→ **Ausgangstext**
--------------------------------
Unmittelbar nach dem Gatter oder der Blockbandsäge stellt sich die Frage, in welche Kategorie der Hersteller das anfallende Holz einordnen muss.

Wenn ein Parketthersteller die Möglichkeit hat, nicht auf Rohfriesen zurückgreifen zu müssen, sondern den Einschnitt des Holzes nach seinen eigenen Verwendungsmöglichkeiten zu bestimmen, ist er im wirtschaftlichen Vorteil. Schon unmittelbar nach dem Gatter oder der Blockbandsäge weiß der erfahrene Hersteller, in welche Kategorie er die anfallende Ware einordnen muss.
--------------------------------
→ **Zu prüfende Daten**
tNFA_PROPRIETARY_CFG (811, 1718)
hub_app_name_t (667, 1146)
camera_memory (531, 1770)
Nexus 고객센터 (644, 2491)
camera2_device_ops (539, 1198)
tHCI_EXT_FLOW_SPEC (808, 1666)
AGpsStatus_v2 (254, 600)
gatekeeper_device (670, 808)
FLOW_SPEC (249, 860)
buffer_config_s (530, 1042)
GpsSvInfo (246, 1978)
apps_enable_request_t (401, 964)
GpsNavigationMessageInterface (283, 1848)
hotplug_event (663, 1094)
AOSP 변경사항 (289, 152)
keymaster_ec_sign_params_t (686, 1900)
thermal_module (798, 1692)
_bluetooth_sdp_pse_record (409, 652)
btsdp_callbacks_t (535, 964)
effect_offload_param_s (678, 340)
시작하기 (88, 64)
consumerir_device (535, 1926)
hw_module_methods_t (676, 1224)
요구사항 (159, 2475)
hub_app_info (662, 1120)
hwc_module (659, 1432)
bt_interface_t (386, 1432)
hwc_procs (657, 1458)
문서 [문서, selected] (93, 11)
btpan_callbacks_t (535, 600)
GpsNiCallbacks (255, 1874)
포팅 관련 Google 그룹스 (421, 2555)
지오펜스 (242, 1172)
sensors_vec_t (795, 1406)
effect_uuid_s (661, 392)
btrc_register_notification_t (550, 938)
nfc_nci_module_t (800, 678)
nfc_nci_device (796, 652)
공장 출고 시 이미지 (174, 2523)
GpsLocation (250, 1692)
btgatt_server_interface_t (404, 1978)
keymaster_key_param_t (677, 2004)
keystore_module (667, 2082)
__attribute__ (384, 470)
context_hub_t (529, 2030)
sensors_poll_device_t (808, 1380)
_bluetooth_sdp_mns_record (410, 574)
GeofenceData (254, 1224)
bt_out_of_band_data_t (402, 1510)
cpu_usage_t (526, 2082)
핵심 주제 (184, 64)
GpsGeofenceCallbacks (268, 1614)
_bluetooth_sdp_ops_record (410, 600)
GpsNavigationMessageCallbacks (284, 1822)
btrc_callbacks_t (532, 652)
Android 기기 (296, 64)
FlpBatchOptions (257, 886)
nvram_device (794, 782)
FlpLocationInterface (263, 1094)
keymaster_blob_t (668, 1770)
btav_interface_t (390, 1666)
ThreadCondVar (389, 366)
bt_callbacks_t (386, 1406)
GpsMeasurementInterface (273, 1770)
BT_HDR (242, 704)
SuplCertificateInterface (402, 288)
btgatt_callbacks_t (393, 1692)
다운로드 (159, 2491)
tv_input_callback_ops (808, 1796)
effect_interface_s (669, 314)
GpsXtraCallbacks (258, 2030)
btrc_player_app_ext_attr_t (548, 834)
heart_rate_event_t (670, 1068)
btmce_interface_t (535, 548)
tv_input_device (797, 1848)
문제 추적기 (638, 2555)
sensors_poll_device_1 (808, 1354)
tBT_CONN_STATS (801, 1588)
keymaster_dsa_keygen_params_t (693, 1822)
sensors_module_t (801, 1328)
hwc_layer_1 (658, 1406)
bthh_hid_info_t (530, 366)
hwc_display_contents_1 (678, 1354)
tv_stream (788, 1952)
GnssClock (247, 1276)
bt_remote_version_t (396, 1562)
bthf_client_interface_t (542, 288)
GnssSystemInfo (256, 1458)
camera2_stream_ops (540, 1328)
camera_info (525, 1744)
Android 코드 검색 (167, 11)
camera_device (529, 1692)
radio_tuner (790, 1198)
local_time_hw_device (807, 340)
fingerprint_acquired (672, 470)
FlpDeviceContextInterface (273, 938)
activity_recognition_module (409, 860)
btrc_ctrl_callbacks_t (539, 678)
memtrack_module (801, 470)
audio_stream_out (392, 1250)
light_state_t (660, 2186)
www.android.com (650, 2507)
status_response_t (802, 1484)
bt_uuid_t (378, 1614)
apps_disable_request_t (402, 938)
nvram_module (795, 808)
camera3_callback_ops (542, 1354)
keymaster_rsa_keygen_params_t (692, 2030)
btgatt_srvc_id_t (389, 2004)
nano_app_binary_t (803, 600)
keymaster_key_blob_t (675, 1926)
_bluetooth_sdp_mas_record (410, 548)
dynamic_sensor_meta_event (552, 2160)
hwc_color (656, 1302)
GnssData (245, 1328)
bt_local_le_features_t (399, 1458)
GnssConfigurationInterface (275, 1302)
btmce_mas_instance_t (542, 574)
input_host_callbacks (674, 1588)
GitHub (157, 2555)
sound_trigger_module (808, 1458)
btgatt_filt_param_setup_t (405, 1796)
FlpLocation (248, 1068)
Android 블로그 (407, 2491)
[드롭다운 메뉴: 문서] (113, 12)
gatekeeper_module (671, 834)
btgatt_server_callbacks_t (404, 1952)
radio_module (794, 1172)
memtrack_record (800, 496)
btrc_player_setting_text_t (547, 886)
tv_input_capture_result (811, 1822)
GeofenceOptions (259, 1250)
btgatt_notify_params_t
--------------------------------
→ **Verständnis prüfen**
• A. Fassen Sie den Text über den Holzeinschnitt bei der Parkettherstellung in zwei Sätzen zusammen.
• B. Greifen Sie den Text über den Holzeinschnitt bei der Parkettherstellung auf und schreiben Sie ihn nach seinem letzten Satz weiter.
Die Auflistung spielt dabei keine Rolle.

→ **Lösungen**
• A. Ein Parketthersteller ist wirtschaftlich im Vorteil, wenn er nicht auf Rohfriesen zurückgreifen muss, sondern den Einschnitt des Holzes nach seinen eigenen Verwendungsmöglichkeiten bestimmen kann. Der erfahrene Hersteller weiß schon unmittelbar nach dem Gatter oder der Blockbandsäge, in welche Kategorie er die anfallende Ware einordnen muss.

• B.
Die Kunst ist es, auch produktunabhängig eigene Märkte für Klein-, Mittel- und Großdimensionen aufzubauen, die möglichst viel von dem anfallenden Material abnehmen. Die Spanne der Parkettarten reicht dabei von dünnem Industrieparkett bis hin zu großformatigen Landhausauflagen oder gar Massivdielen. Wenn der Markt bei der Auswahl dieses Parkettangebots so mitspielen würde, wie es der natürliche Anfall der Rohware vorgibt, wäre manchem Parketthersteller geholfen.